Dice San Pablo en la carta a los Efesios: “…somos obra Suya. Dios nos ha creado en Cristo Jesús…” podemos estar seguros, pues, de que el Señor sabe bien lo que nos conviene.
Y, también, si “somos obra Suya”, podemos estar seguros de que nadie somos indiferentes para Él, y, sabe bien lo que nos conviene, nos mira con amor, y nos llama a una vida dichosa y llena de sentido.

Y, paradójicamente, es la Cruz gloriosa de Cristo Jesús, la que da sentido a nuestra vida, la que nos conduce por donde debemos caminar para llegar a esa vida dichosa y llena de sentido: la Cruz es nuestra senda de fe y de conversión que nos lleva a la vida eterna.

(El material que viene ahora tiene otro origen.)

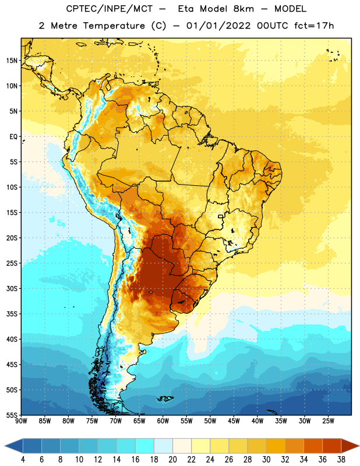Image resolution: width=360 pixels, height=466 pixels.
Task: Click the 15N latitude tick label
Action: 12,61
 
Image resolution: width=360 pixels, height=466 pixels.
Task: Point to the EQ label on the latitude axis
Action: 13,137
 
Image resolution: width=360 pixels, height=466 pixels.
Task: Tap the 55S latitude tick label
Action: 12,415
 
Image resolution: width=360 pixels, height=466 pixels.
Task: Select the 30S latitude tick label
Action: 12,288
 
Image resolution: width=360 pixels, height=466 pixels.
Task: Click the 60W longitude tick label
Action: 163,421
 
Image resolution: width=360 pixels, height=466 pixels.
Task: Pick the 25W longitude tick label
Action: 328,421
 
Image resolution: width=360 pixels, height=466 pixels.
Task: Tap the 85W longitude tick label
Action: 45,421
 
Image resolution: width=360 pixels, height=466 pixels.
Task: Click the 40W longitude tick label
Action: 257,421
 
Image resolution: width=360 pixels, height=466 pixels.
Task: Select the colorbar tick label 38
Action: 341,460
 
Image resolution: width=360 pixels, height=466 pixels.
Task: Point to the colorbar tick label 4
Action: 23,460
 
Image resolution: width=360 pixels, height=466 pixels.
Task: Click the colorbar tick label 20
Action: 172,460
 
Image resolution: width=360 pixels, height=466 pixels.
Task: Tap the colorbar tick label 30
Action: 266,460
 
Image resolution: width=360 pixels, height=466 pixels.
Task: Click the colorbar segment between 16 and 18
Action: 145,446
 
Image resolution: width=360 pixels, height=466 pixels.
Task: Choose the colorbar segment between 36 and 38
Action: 332,446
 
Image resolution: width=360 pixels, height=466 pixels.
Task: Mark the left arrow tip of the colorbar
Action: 5,446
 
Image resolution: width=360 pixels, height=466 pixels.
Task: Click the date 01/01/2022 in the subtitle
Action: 218,26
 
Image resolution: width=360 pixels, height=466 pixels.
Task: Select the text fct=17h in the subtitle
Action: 314,26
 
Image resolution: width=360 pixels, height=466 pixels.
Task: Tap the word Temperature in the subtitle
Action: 114,26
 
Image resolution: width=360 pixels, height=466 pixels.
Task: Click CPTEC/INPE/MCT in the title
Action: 109,9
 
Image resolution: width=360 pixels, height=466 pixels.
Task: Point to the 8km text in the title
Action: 243,9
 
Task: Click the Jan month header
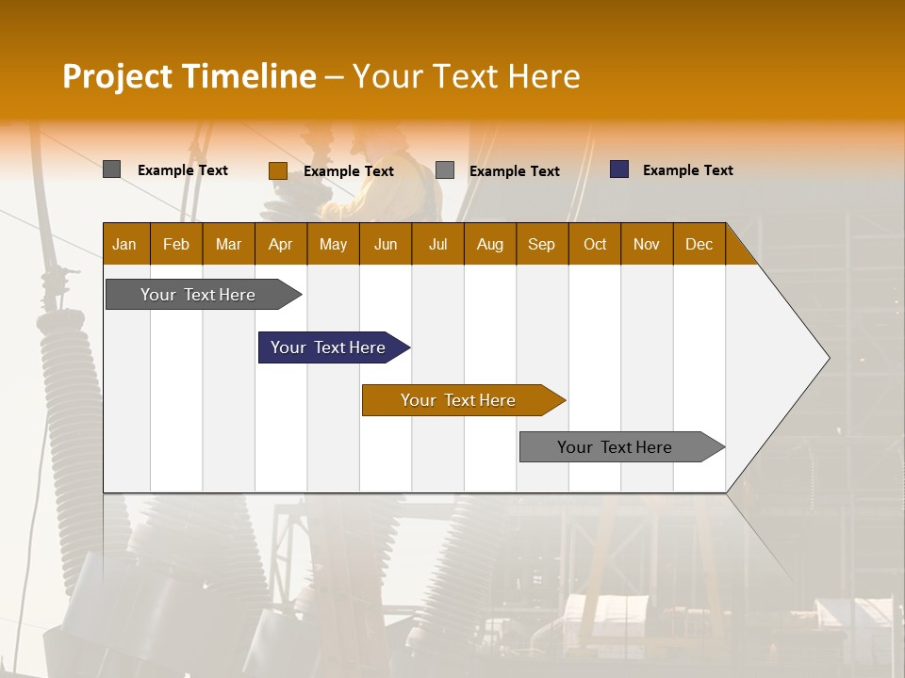(124, 244)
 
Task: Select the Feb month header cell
(176, 244)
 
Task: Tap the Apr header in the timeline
(280, 244)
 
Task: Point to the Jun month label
(386, 244)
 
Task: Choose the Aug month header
(489, 244)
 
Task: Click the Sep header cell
(541, 244)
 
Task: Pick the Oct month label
(595, 244)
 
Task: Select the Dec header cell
(699, 244)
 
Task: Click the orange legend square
(277, 170)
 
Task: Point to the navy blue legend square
(619, 170)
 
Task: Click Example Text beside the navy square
(687, 170)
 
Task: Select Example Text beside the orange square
(348, 171)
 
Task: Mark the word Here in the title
(544, 76)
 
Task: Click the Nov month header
(647, 244)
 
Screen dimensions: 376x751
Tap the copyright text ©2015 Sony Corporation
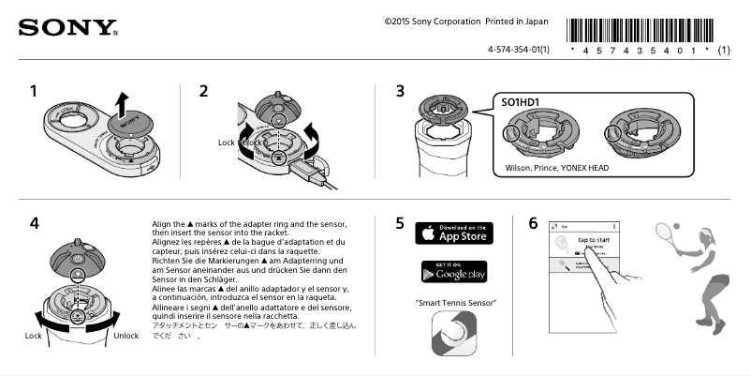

Sabemos muy bien que la cruz no la llevamos solos: Jesús nos ayuda, compartiendo con nosotros su mismo camino de donación. Jesús, al aceptar voluntariamente su muerte de Cruz, llevó voluntariamente nuestra cruz, la cruz de todos los hombres, convirtiéndose en fuente de salvación para todos.

La señal de la Cruz es de, alguna forma, el compendio de nuestra fe, porque nos dice cuánto nos ama Dios. Nos dice que, en el mundo, hay un amor más fuerte que la muerte, más fuerte que nuestras debilidades y pecados: EL DE DIOS

A Cristo le seguimos desde el Amor, y es, partiendo del Amor, desde donde comprenderemos el sacrificio, la negación personal: «Quien quiera salvar su vida, la perderá, pero quien pierda su vida por mí, la encontrará.»

Dios no es sacrificio; Dios es Amor, y sólo, desde Dios Amor, cobra sentido el dolor, el cansancio y las cruces de nuestra existencia.

Recordemos lo que San Agustín dijo: «En aquello que se ama, o no se sufre, o el mismo sufrimiento es amado».

Negarnos a nosotros mismos y cargar con nuestra propia cruz es condición “sine qua non” para seguir a Jesús. Si no lo hacemos nos va a resultar imposible encontrarnos a nosotros mismos, salvando con ello la vida.